Not content with this, Stonewall also took the decision to glorify and euphemise double mastectomies performed on young women in line with gender ideology. In 2022, Stonewall sold Christmas cards on its website, featuring cartoon images of surgical scars.

Stonewall has hounded individuals and organisations who have dared to speak out and challenge the narrative of gender ideology. Most telling was the disgraceful attack launched against the UK’s Equality and Human Rights Commission (EHRC), in an attempt to get its official status rescinded, on the basis that the EHRC spoke out in favour of balancing and upholding the rights of all within this country.

More often than not, Stonewall under Kelley has discredited itself simply by opening its mouth.

Kelley and Stonewall eventually became a parody of themselves

For example, Stonewall attempted to push a narrative that “asexual” people in society do not have equal rights. Its policy approach made a case that this was evidenced by the fact that married couples in the UK receive tax benefits. The fact that “asexual” people are perfectly entitled to get married had clearly gone over the organisation’s collective heads.
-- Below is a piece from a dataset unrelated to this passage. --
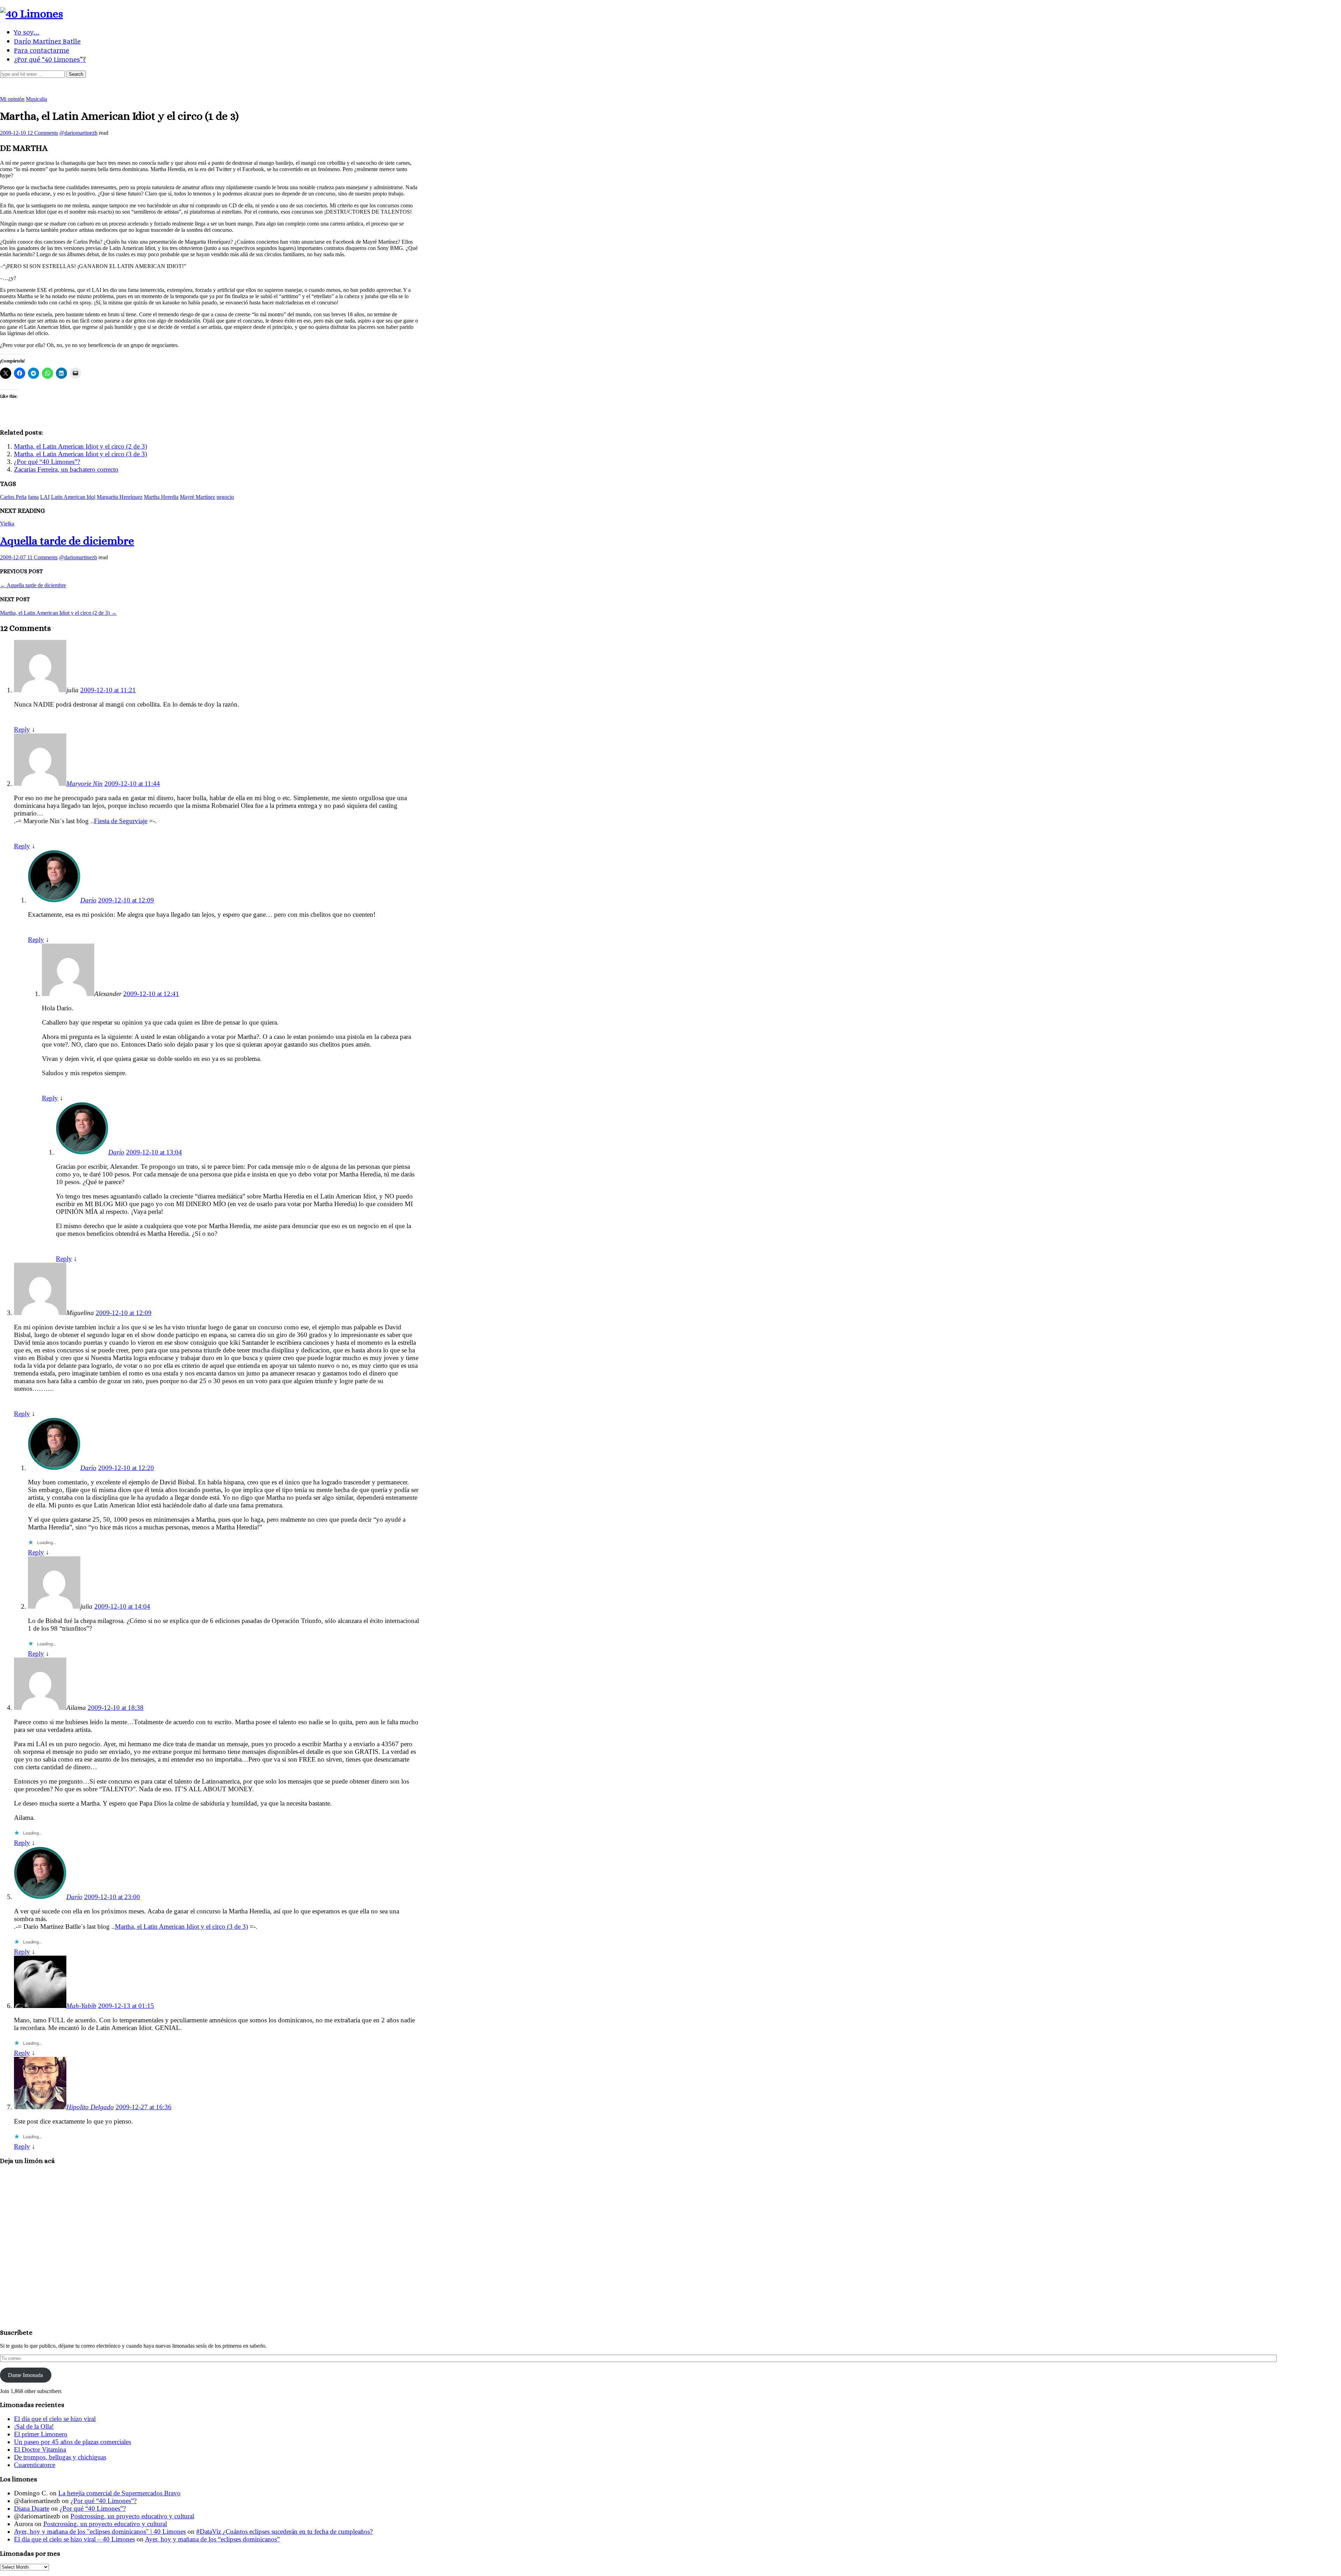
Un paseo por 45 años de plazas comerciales (72, 2441)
We all remember the “Isla Bryson” saga that took place in Scotland earlier this year. This was the case of a male rapist who had claimed he had transitioned to become a woman and had been initially remanded to a female prison. The Chairman of Stonewall, Iain Anderson, was asked by the BBC what sex Bryson was. Squirming, Anderson replied: “that person is a rapist”. The fact that such a senior Stonewall figurehead was unable to answer such a basic question undermined the very ideology that the organisation espouses.

More than anything, Kelley and Stonewall eventually became a parody of themselves. I still remember cringing when the results of the 2021 Census were released, and Kelley took to Twitter to celebrate the supposed increase of “trans” people living in her London borough of Newham. She wrote that it was “making me want to run out of my front door and shout HELLOOOO!”.

Just a few weeks later, it emerged that the Census figures were almost certainly incorrect and misleading, because of the question’s poor wording and the likelihood that many respondents did not understand what it meant.

Offending swathes of gay people. Alienating potential supporters. Undermining child safeguarding. Attempting to cancel those who disagree with them. All in a day’s work at Stonewall.

As I reflect back on Nancy Kelley’s three year tenure at Stonewall, I come to appreciate that her greatest achievement has been waking up wider society to the harms of gender ideology. For that, she will always have my eternal gratitude.